Addio Gigi Simoni, gentiluomo e icona interista. Lasciò il segno anche a Brescia

Redazione
 

Il calcio italiano piange Gigi Simoni. L'allenatore si è spento nella sua casa in provincia di Pisa, dove aveva lottato per mesi dopo il malore che lo aveva colpito l'estate scorsa.

 

La sua è stata una vita totalmente dedicata al calcio. Da giocatore prima, da tecnico poi. In campo dal 1959 al 1974 (giovanili escluse), in panchina dal 1975 al 2012. Un percorso complessivo di 1512 partite, vissute con passione, dedizione e garbo, tratti distintivi che l'hanno sempre contraddistinto come autentico gentiluomo del pallone di casa nostra.

 

 

Brescia lo conobbe 29enne e tifò per lui dal 1968 al 1971. Nella nostra città lasciò il segno indossando cento volte la maglia azzurra con la V bianca sul petto, con la quale conquistò una promozione in Serie A. Il salto dalla cadetteria al massimo campionato gli riuscì anche con Mantova, Napoli (dove vinse la Coppa Italia) e Genoa. 

 

 

Da allenatore toccò l'apice in nerazzurro nella celebre stagione 1997-1998, quando guidò l'Inter di Ronaldo alla conquista della Coppa Uefa nella memorabile finale contro la Lazio. Fu l'anno del secondo posto dietro alle Juventus, in un campionato incendiato dalle polemiche e passato alla storia per lo scontro in area tra il Fenomeno brasiliano e Iuliano.
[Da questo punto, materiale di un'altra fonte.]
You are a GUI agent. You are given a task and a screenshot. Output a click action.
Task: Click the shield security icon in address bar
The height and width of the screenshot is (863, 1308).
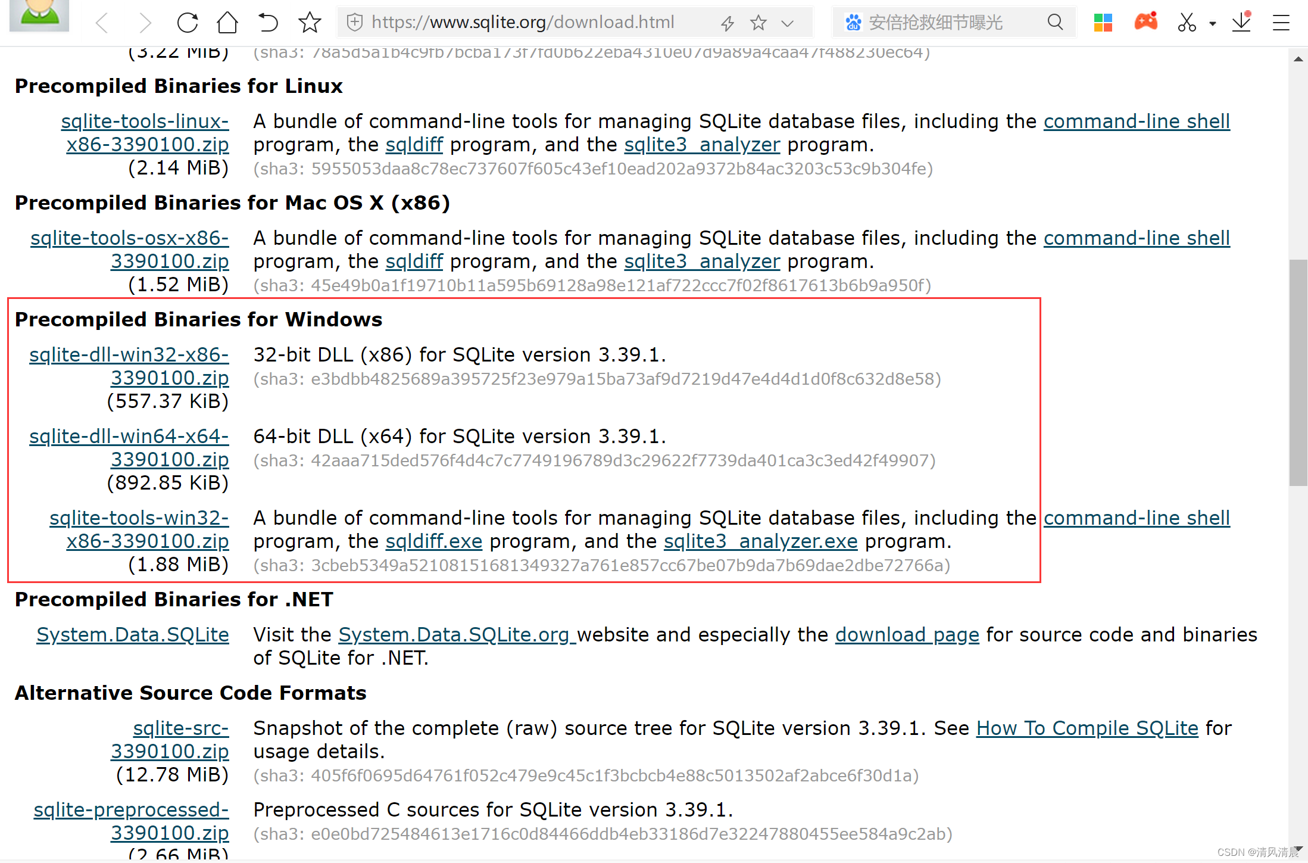pyautogui.click(x=355, y=23)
Fu l'unica volta in cui Simoni perse le staffe, beccandosi un'espulsione per proteste dall'arbitro Ceccarini. Quell'anno potè consolarsi con l'assegnazione della Panchina d'oro, ma non nascose mai la sua amarezza per quello Scudetto sfuggito di mano.

 

La sua capacità di trascinare le squadre dalla B alla A, tratto distintivo da giocatore, lo accompagnò anche da mister. In Serie B portò alla vittoria del campionato una volta il Genoa e due volte il Pisa. Mise sull'ascensore anche il Brescia, ritrovato nel 1979. Al primo tentativo centrò un ottavo posto, l'anno dopo fece gioire il Rigamonti per il salto di categoria, traguardo centrato anche in C alla Carrarese e in B alla Cremonese, dove si consacrò definitivamente come tecnico disputando tre stagioni consecutive in Serie A dopo la vittoria nella Coppa Anglo-Italiana. Poi la chiamata al Napoli, preludio alla breve ma intensissima esperienza all'Inter.

 

Dopo l'esonero ad opera del presidente Moratti Piacenza, Torino, Cska Sofia, Ancona (dove firmò l'ennesima promozione) e ritorno a Napoli, infine Siena e Lucchese.

 

Archiviato il lungo percorso da allenatore sposò il progetto del Gubbio, dove dal 2009 indossò i panni di direttore tecnico per tre anni, ruolo ricoperto anche nella stagione 2013/2014 alla Cremonese, ultima tappa del suo splendido viaggio nel mondo del calcio.

 

Icona interista, resterà sempre nel cuore dei tifosi nerazzurri, che oggi festeggiano l'anniversario del leggendario triplete targato Mourinho. Per loro, d'ora in poi, il 22 maggio sarà un giorno ancora più speciale.